Дремавшая на лавке кошка выпрямила свое пушистое тело, спрыгнула на пол и, мурлыча, закружилась у ног Патриарха.
— Эка, хитрая бестия, — Никон поднял ее на руки, стал чесать ей живот. Та вонзила когти в его рясу и ткнулась холодным носом в густую бороду, громко мурлыкая.
Время шло. Искрились, стреляя, свечи, трепетали тени на ликах икон. Вдруг до Никона донеслись голоса. Прижав кошку к груди, он встал и посмотрел в окно. Через дубовые ворота, открытые настежь, верховые гнали кнутом четверых мужиков в грязных зипунах и лаптях.
Дверь палаты вскоре открылась, и из темного коридора вначале показалась красная шапка, а затем и сам сотский. Низко поклонившись, сказал громогласно:
— Вот они, Святейший!
Мужики, один за другим, появились на пороге. По лицам их тек грязный пот. Вчетвером пали на колени, не поднимая глаз, хрипло дышали.
— Выйди! — приказал
Дверь громко хлопнула, отчего мужики вздрогнули. Никон кинул кошку в угол, словно та в чем-то была виноватой, грозно спросил:
— Это вы, ротозеи, языком чесали: я пачкаю церковные книги? Это вы восхваляете Аввакума?

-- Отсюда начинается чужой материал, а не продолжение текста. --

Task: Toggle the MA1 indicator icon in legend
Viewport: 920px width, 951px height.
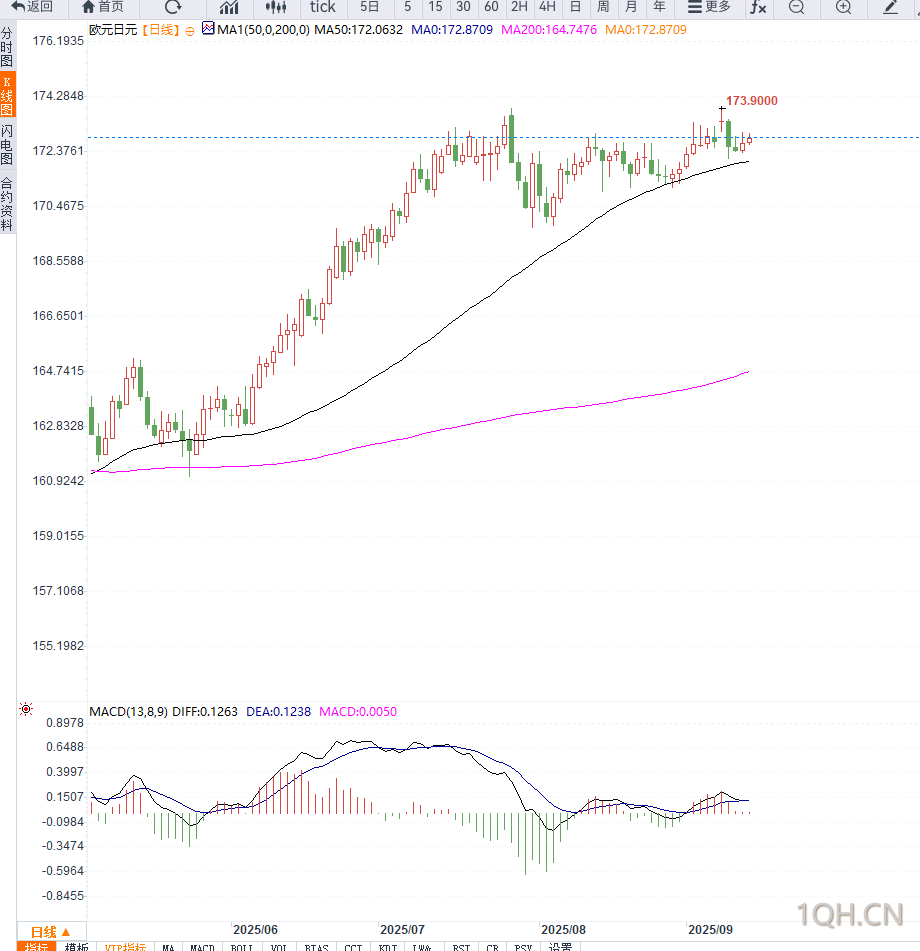Action: click(208, 29)
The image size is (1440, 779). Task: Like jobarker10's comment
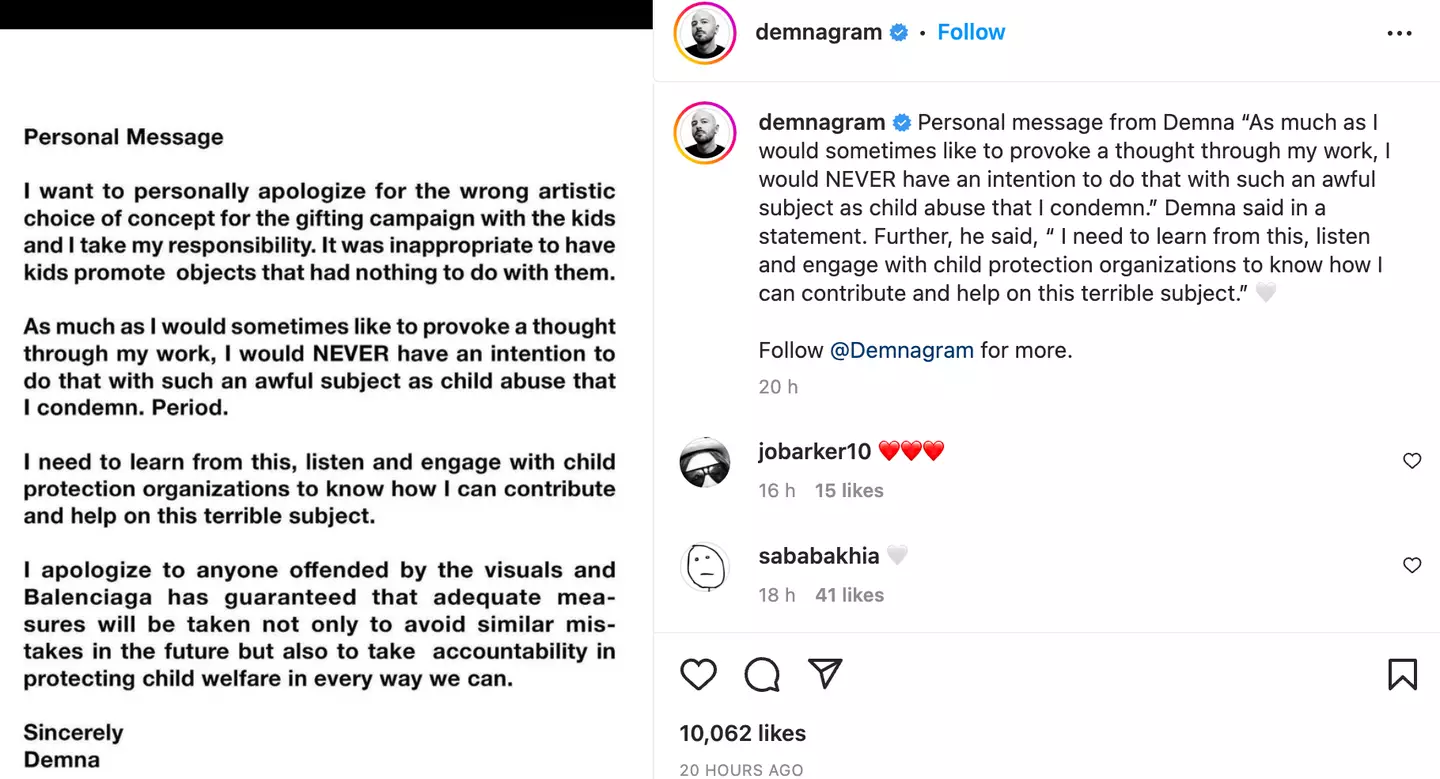1412,461
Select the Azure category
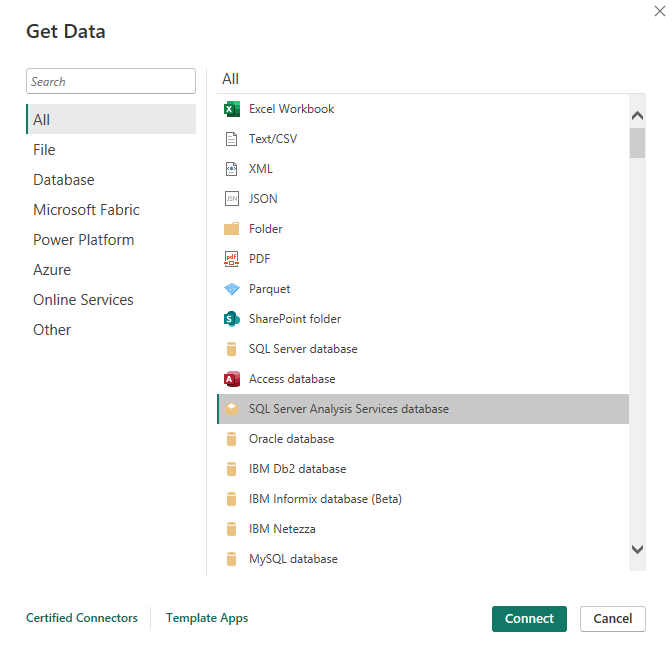Viewport: 672px width, 652px height. [52, 270]
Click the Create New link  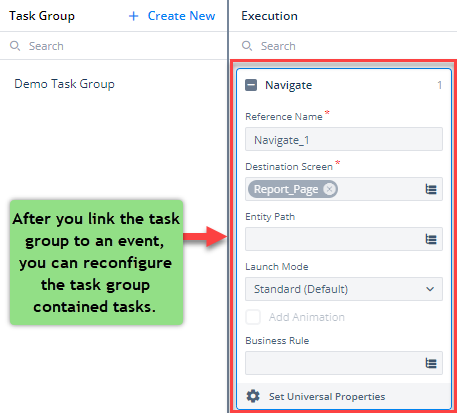tap(181, 16)
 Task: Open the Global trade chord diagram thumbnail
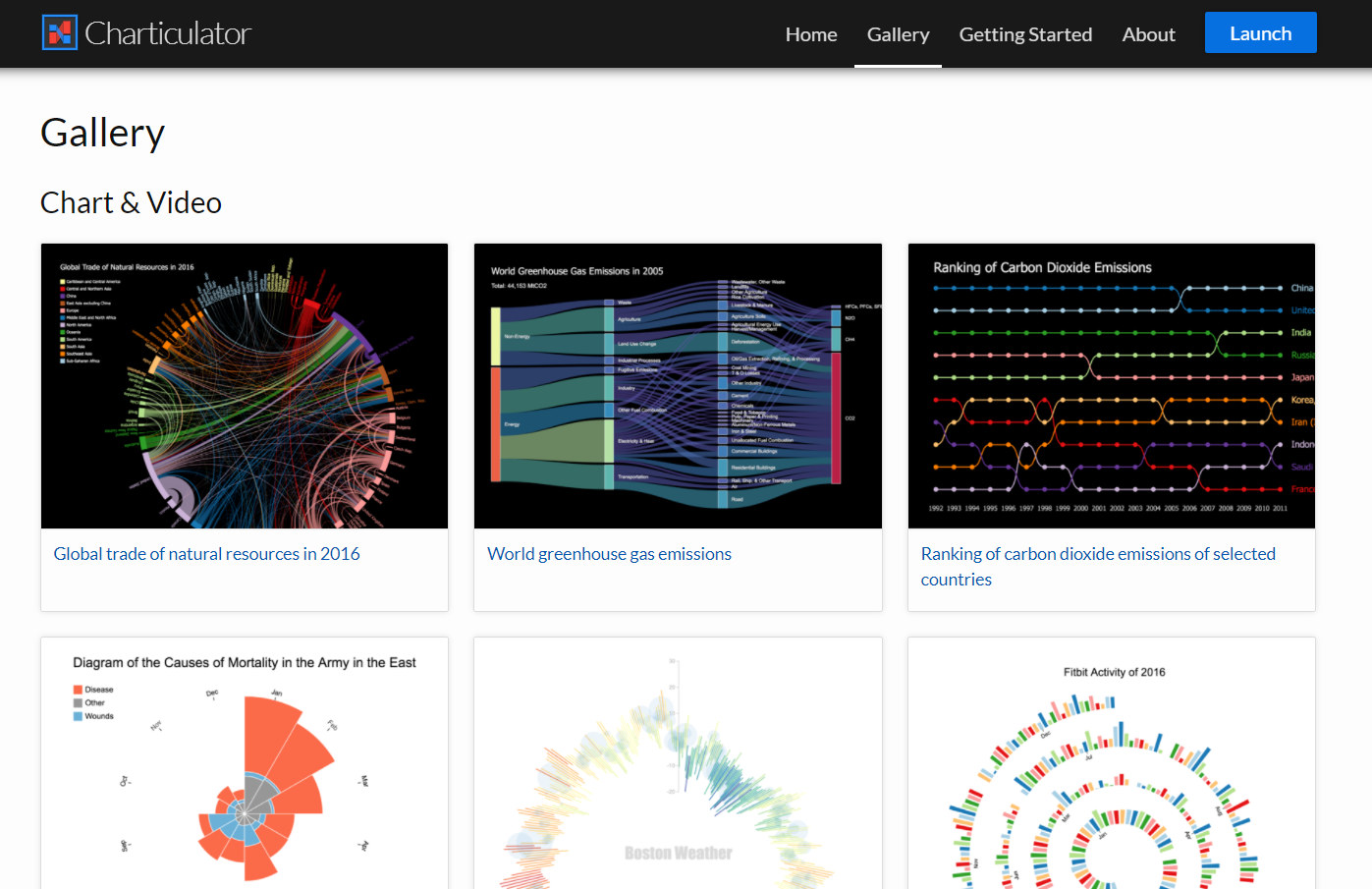click(x=245, y=386)
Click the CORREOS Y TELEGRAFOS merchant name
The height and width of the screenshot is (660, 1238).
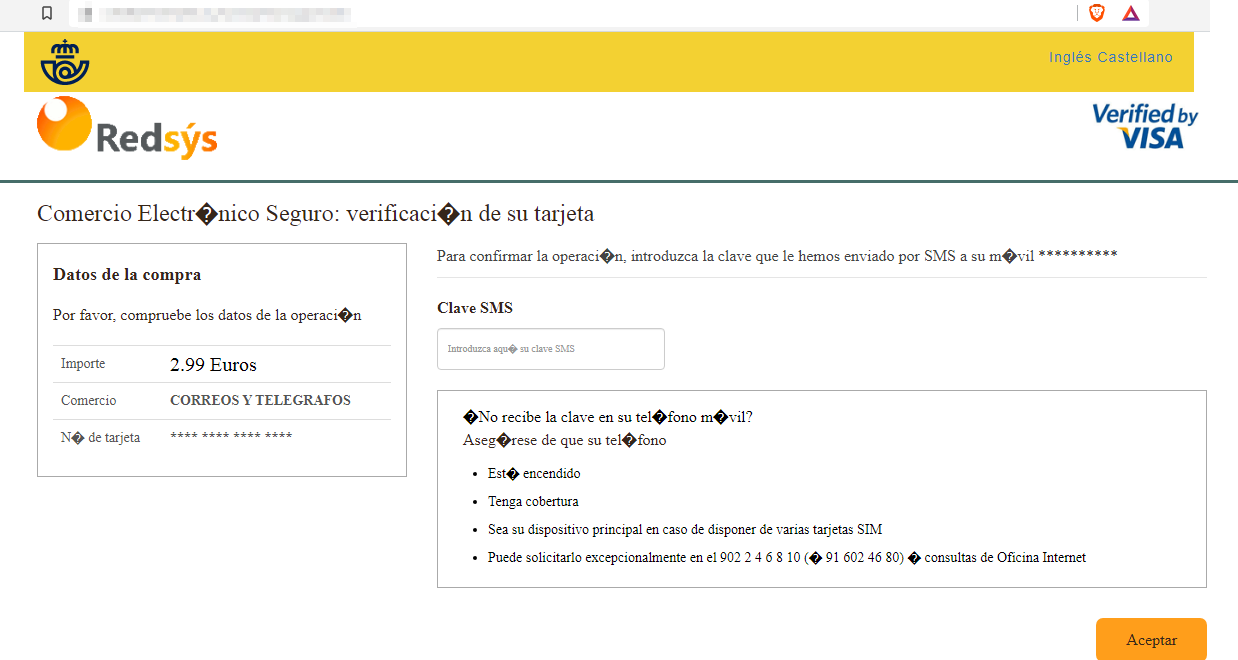(260, 400)
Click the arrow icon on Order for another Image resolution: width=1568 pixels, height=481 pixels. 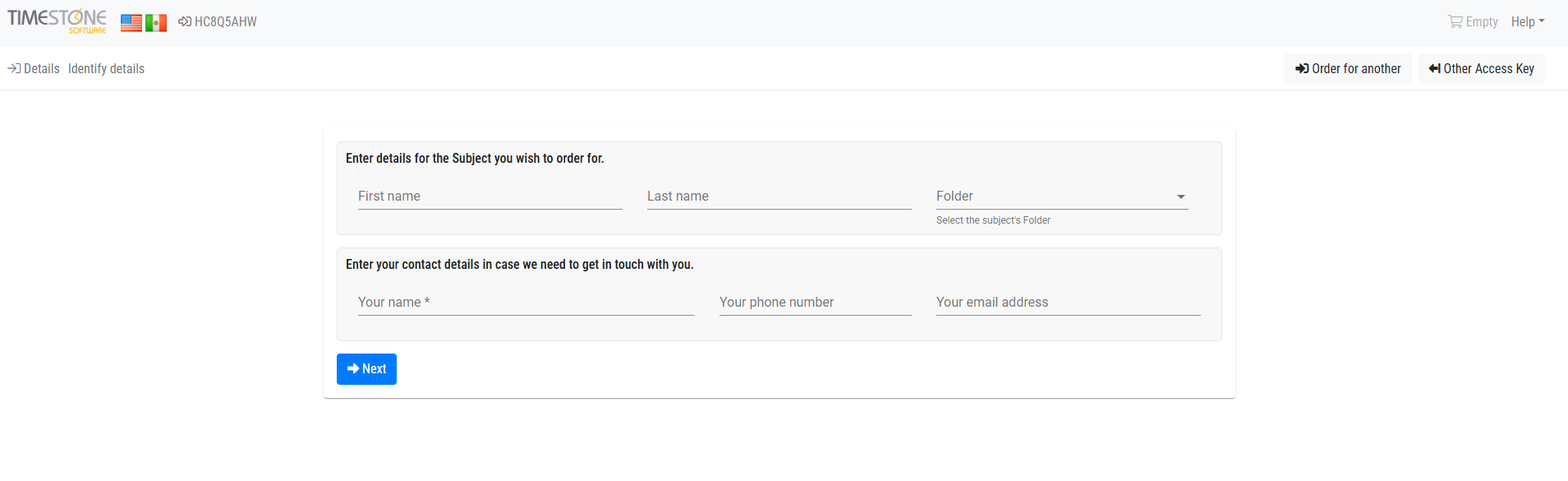[1302, 68]
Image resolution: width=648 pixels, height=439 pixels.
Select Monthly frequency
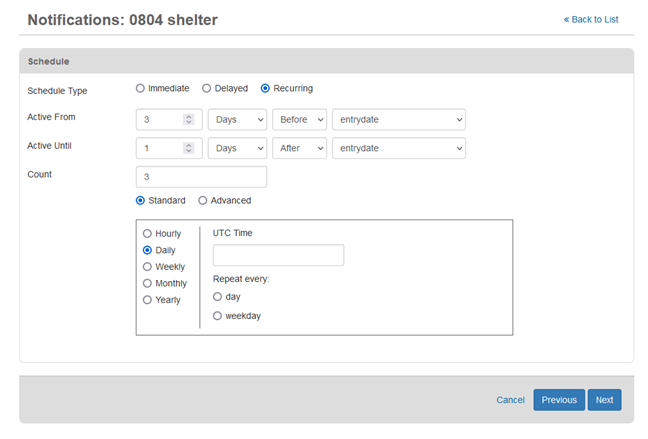click(148, 283)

Или боитесь теперь признаться? Сердца ваши заячьи! — и плюнул под ноги.
— Прости нас, — в один голос простонали мужики.
— А прощу — дальше-то как? Снова длинные свои языки распустите?
— Служить тебе будем, — промолвил один, посмелее.
— Слу-жи-ть! — запели за ним остальные. Выпрямили спины. Подползли на коленях к Никону, протянули руки.
— Прости нас, Государь…Помилуй, Святейший, грешных!..
Насладившись происходящим, Никон встал с лавки.
— Вот возьму да крикну сотского и велю в московские колодцы вас кинуть. Или в вонючие канавы зарою! Перед алтарем прокляну!.. — Тяжело вздохнув (от ярости устал), снова сел. — Ладно, жи-ви-те!..
Мужики, стоя на коленях, смотрели на него как на Христа. Вытирали слезы и носы.
«Семя тли! — с презрением думал, глядя на них, Никон. — От них вся вера может погибнуть, если дать им размножиться. Поклоняются только силе, где сила — там для них и правда! Окажись сейчас кто сильнее меня — к тому на брюхе поползут… Иуды!» — И Никон брезгливо отодвинулся.
На сердце черным покрывалом вдруг такая тоска напала, что вздохнуть тяжело. Сколько греха вокруг… Раньше он был далек от всего этого, жил в монастыре со светлой душой. Братьев во Христе любил, учил доброму, считался с божьими законами. Сам был скромен и праведен: мяса ел мало, к вину не притрагивался, спал на голых досках, читал только Святое Писание.
Вот только дьявол всё равно дверь в душу нашел, с праведного пути его переманил. Посланник ада многолик: может, он облик царя принял, когда назначил его митрополитом, а затем Патриархом? Заставил полюбить себя, забыть Божьи заповеди.
А он-то, грешник, думал, что Господу было угодно посадить его на патриарший престол. Но сейчас он ясно вдруг понял, глядя на дрожащих от страха мужиков, что расшитый жемчугами и каменьями саккос* — дело рук дьявола, соблазн, который он не сумел преодолеть. За Христом и его апостолами шли многотысячные толпы, верили каждому их слову. А за ним, пастырем божьим, идут только под страхом угрозы и смерти. Как такое могло случиться?! Гоняясь за апостольской славой, сам стал дьяволом или слугой его…
Никон в ужасе от этих мыслей закрыл лицо руками и застонал. Мужики испуганно затихли. Что с Патриархом? Неужели они, нечестивцы, так огорчили его?
Если б они заглянули в этот миг в его душу, ужаснулись бы, какая там пропасть разверзлась. И нет от нее спасения! Но мужики — народ темный, неученый. Одно с рождения до самой кончины знают: покоряться. Богу — поклонись, барину — покорись, перед Патриархом голову склони…
— Владыка! Заступник! Пожалей живота нашего! — опять завопили мужики.